# AlphaZero

In [None]:
#################
# 선공:  1, 'O' #
# 후공: -1, 'X' #
#################

In [None]:
import numpy as np
import matplotlib.pyplot as plt
import math
import torch
import torch.nn as nn
import torch.optim as optim
from collections import namedtuple
from torch.utils.data import DataLoader, TensorDataset
import os

## State

In [None]:
BOARD_SIZE = (3,3)

In [None]:
class State:
    def __init__(self, board_size=BOARD_SIZE, my_actions=None, enemy_actions=None):
        self.board_size = board_size # (3,3)
        self.num_actions = self.board_size[0] * self.board_size[1] # 3 * 3 = 9
        self.action_space = range(self.num_actions)

        self.my_actions = [] if my_actions is None else my_actions
        self.enemy_actions = [] if enemy_actions is None else enemy_actions

        self.board = self.create_board(self.my_actions, self.enemy_actions)

        self.available_actions = self.get_available_actions()

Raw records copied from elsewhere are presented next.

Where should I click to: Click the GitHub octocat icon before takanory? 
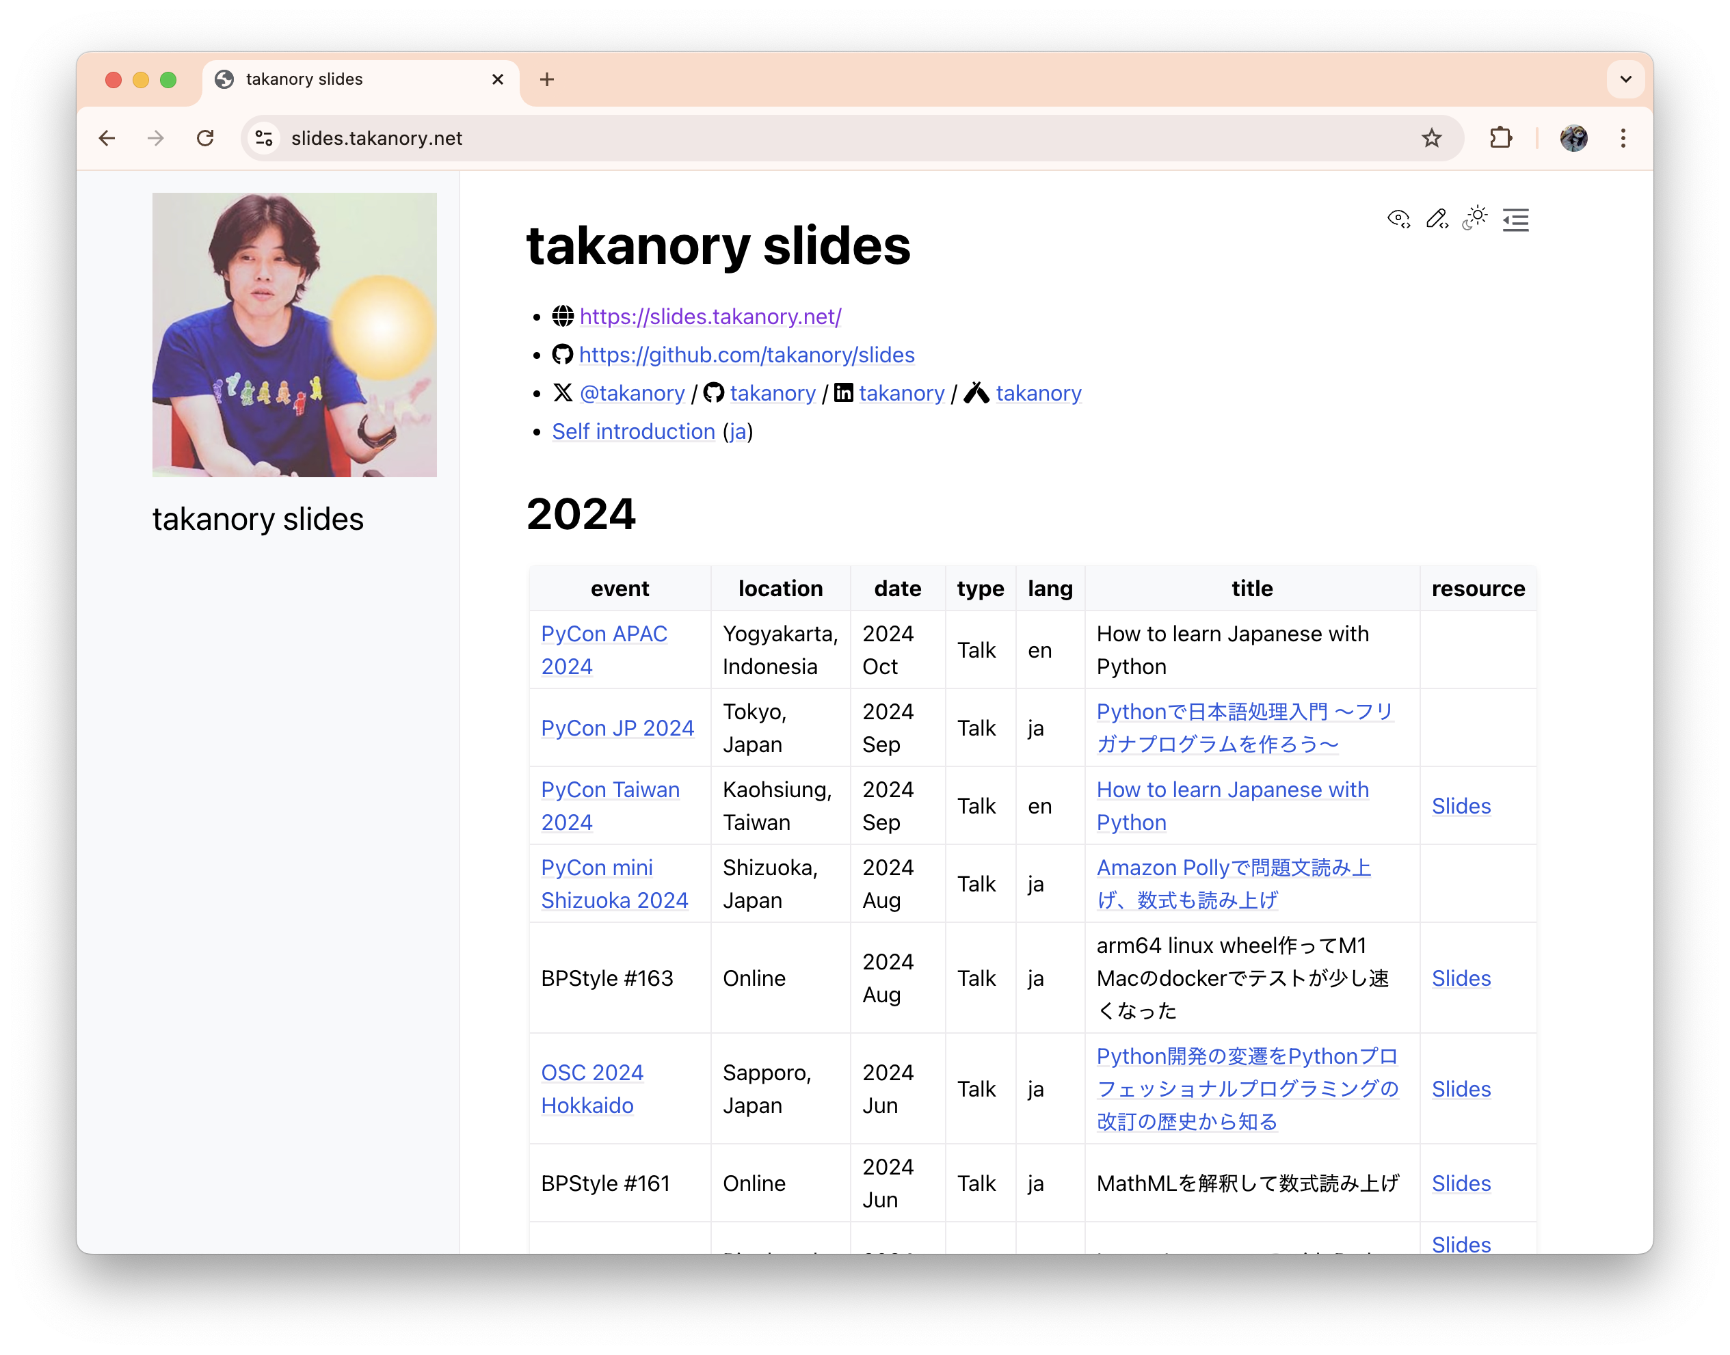click(x=713, y=393)
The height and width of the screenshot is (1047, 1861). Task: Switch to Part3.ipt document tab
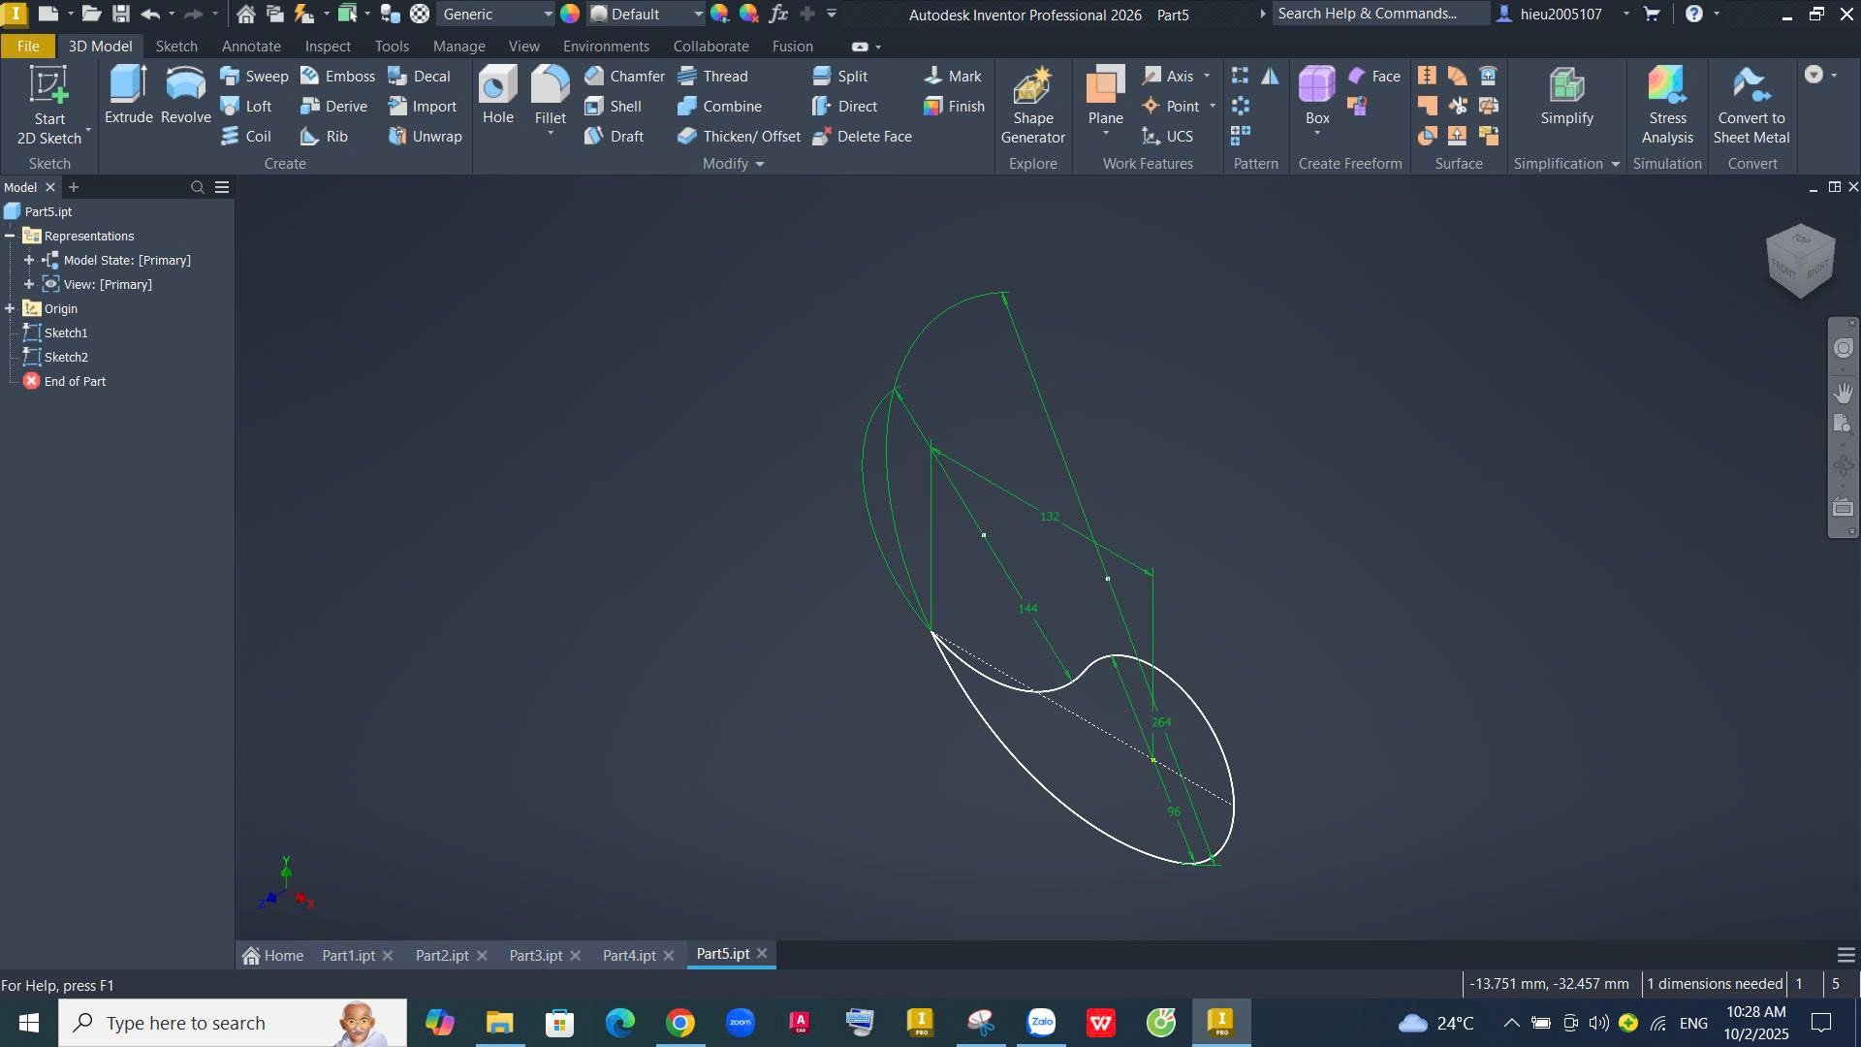pos(535,956)
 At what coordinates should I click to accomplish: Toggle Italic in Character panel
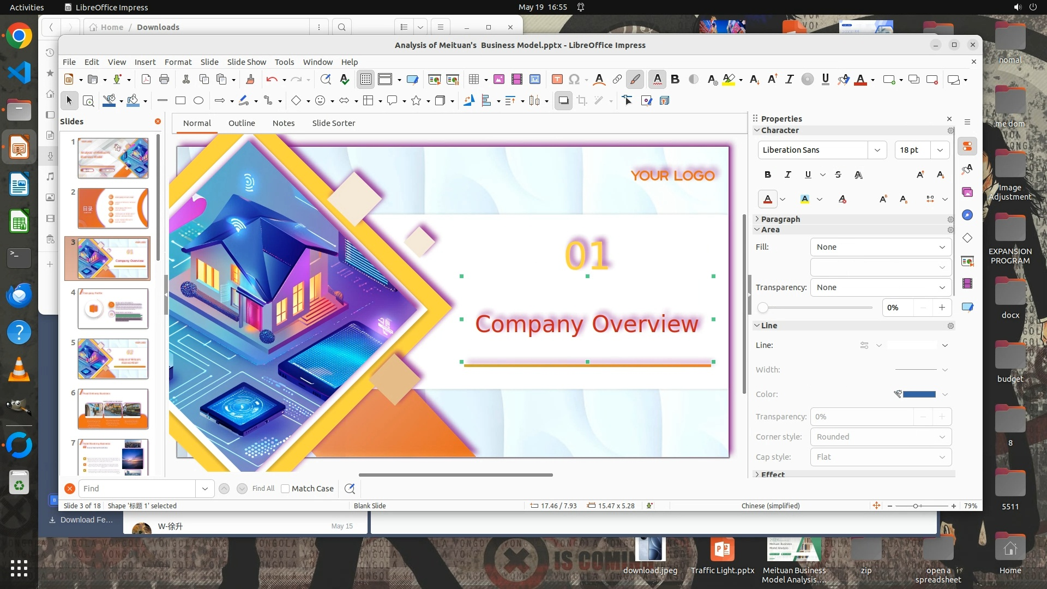click(787, 175)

    def next(self, action):
        '''
        내 행동 이후 상대방 턴으로 변경
        '''
        my_actions = self.my_actions.copy()
        my_actions.append(action)

        return State(self.board_size, self.enemy_actions, my_actions)

    def create_board(self, my_actions, enemy_actions):
        total_board = np.zeros((2,self.board_size[0],self.board_size[1]))

        my_board = np.zeros(self.board_size).flatten()
        enemy_board = np.zeros(self.board_size).flatten()

        my_board[my_actions] = 1
        enemy_board[enemy_actions] = 1

        total_board[0] = my_board.reshape(self.board_size)
        total_board[1] = enemy_board.reshape(self.board_size)

        return total_board

    def get_available_actions(self):
        my_actions_set = set(self.my_actions)
        enemy_actions_set = set(self.enemy_actions)

        available_actions_set = set(range(self.num_actions)) - my_actions_set - enemy_actions_set

        return list(available_actions_set)

    def is_win(self):
        my_state = self.board[0]

        row_win = np.sum(my_state, axis=0).max() == self.board_size[0]
        col_win = np.sum(my_state, axis=1).max() == self.board_size[1]
        diag_win = np.trace(my_state) == self.board_size[0]
        anti_diag_win = np.trace(np.fliplr(my_state)) == self.board_size[0]

        return row_win or col_win or diag_win or anti_diag_win

    def is_draw(self):
        return (np.sum(self.board[0]) + np.sum(self.board[1])) >= self.num_actions

    def is_lose(self):
        enemy_state = self.board[1]

        row_lose = np.sum(enemy_state, axis=0).max() == self.board_size[0]
        col_lose = np.sum(enemy_state, axis=1).max() == self.board_size[1]
        diag_lose = np.trace(enemy_state) == self.board_size[0]
        anti_diag_lose = np.trace(np.fliplr(enemy_state)) == self.board_size[0]

        return row_lose or col_lose or diag_lose or anti_diag_lose

    def is_done(self):
        return self.is_win() or self.is_draw() or self.is_lose()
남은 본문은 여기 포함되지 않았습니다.